EUA negam guerra com Venezuela e acusam Maduro de narcoterrorismo na ONU
EUA negam guerra com Venezuela na reunião da ONU

O embaixador dos Estados Unidos nas Nações Unidas, Mike Waltz, fez uma declaração contundente durante uma reunião do Conselho de Segurança da ONU nesta segunda-feira, 5 de janeiro de 2026. O diplomata americano negou categoricamente que Washington esteja em guerra com a Venezuela ou com seu povo, e descartou qualquer plano de ocupação do território venezuelano.

Ação foi "aplicação da lei", diz representante dos EUA

Segundo Waltz, a operação militar que resultou na captura do ex-presidente Nicolás Maduro e de sua esposa, Cilia Flores, na madrugada de sábado, 3 de janeiro, em Caracas, teve caráter estritamente jurídico. O objetivo, conforme afirmou, foi "fazer cumprir a lei". O casal foi transferido para Nova York, onde responderá a processos na Justiça americana.
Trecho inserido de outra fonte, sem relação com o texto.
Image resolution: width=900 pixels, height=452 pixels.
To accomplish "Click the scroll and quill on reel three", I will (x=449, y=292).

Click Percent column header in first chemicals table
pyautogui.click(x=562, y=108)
O representante dos Estados Unidos comparou a ação ao caso do general panamenho Manuel Noriega, detido por forças americanas em 1989 e posteriormente condenado nos EUA por tráfico de drogas, lavagem de dinheiro e conspiração criminosa. Waltz reforçou as acusações de que Maduro e Flores integravam uma ampla rede criminosa dedicada ao narcotráfico e ao tráfico internacional de armas, classificando-os como "narcoterroristas".
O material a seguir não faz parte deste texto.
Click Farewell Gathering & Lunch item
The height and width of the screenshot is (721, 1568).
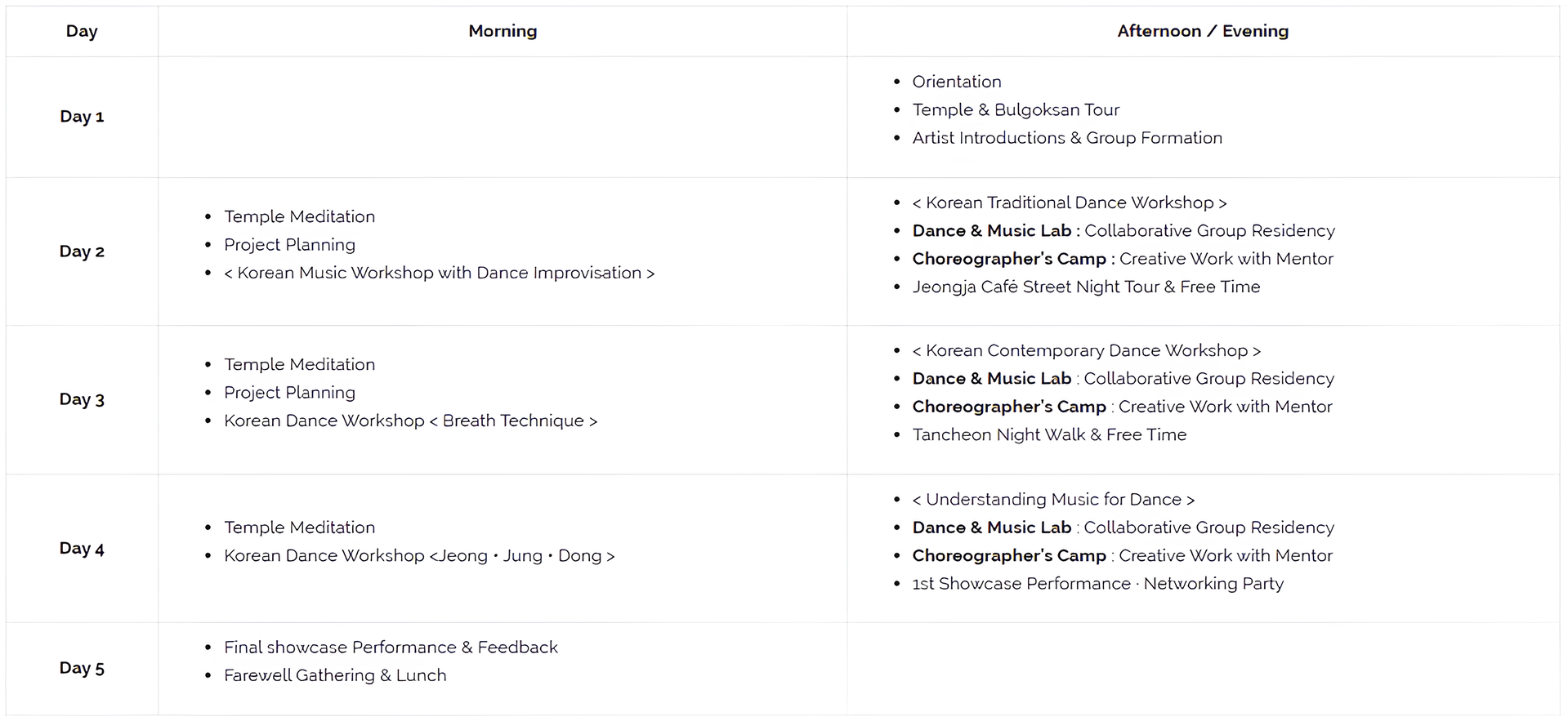coord(335,675)
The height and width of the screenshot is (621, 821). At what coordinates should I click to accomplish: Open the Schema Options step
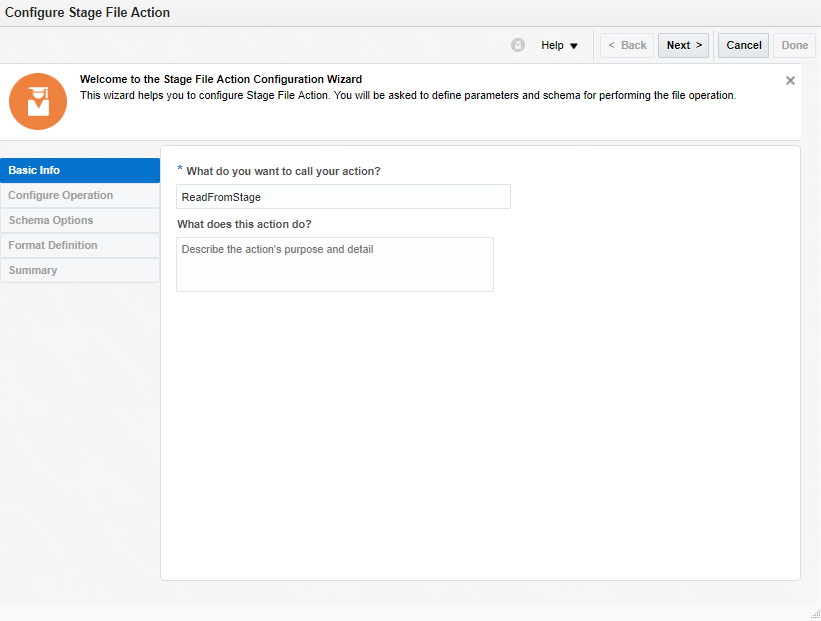tap(80, 220)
Acusações detalhadas contra o chavismo

Em seu discurso, Mike Waltz foi além das acusações de narcotráfico. Ele responsabilizou Nicolás Maduro por "ataques contra o povo americano", pela desestabilização do hemisfério ocidental e pela repressão interna na Venezuela. O diplomata alegou que o ex-líder acumulou fortuna pessoal "à custa da miséria" de venezuelanos, americanos e cidadãos de outros países.

Waltz também reiterou acusações de vínculos do chavismo com o grupo Hezbollah e com autoridades do Irã, pontos que já haviam sido levantados em processos federais americanos anteriores. No plano político, ele foi enfático ao classificar Maduro como um presidente ilegítimo, que se manteve no poder através de fraudes eleitorais sistemáticas.

O embaixador citou a eleição de 2024, lembrando que mais de 50 países rejeitaram o resultado oficial, apontando falta de transparência e ausência de atas eleitorais. A oposição venezuelana considera Edmundo González como o verdadeiro vencedor daquele pleito.

Contexto político e tentativa diplomática fracassada

Para concluir sua fala no Conselho de Segurança, Mike Waltz fez referência a esforços diplomáticos anteriores. Ele afirmou que o presidente Donald Trump tentou, no passado, uma saída negociada para a crise venezuelana, oferecendo alternativas a Nicolás Maduro que, segundo o diplomata, teriam sido recusadas pelo então mandatário.

A reunião do órgão máximo de segurança da ONU foi convocada justamente para discutir a situação após a operação que levou à prisão do ex-presidente venezuelano. A ação e as declarações de Waltz marcam um novo e tenso capítulo nas relações entre os Estados Unidos e a Venezuela, com implicações significativas para a política internacional e a segurança no hemisfério ocidental.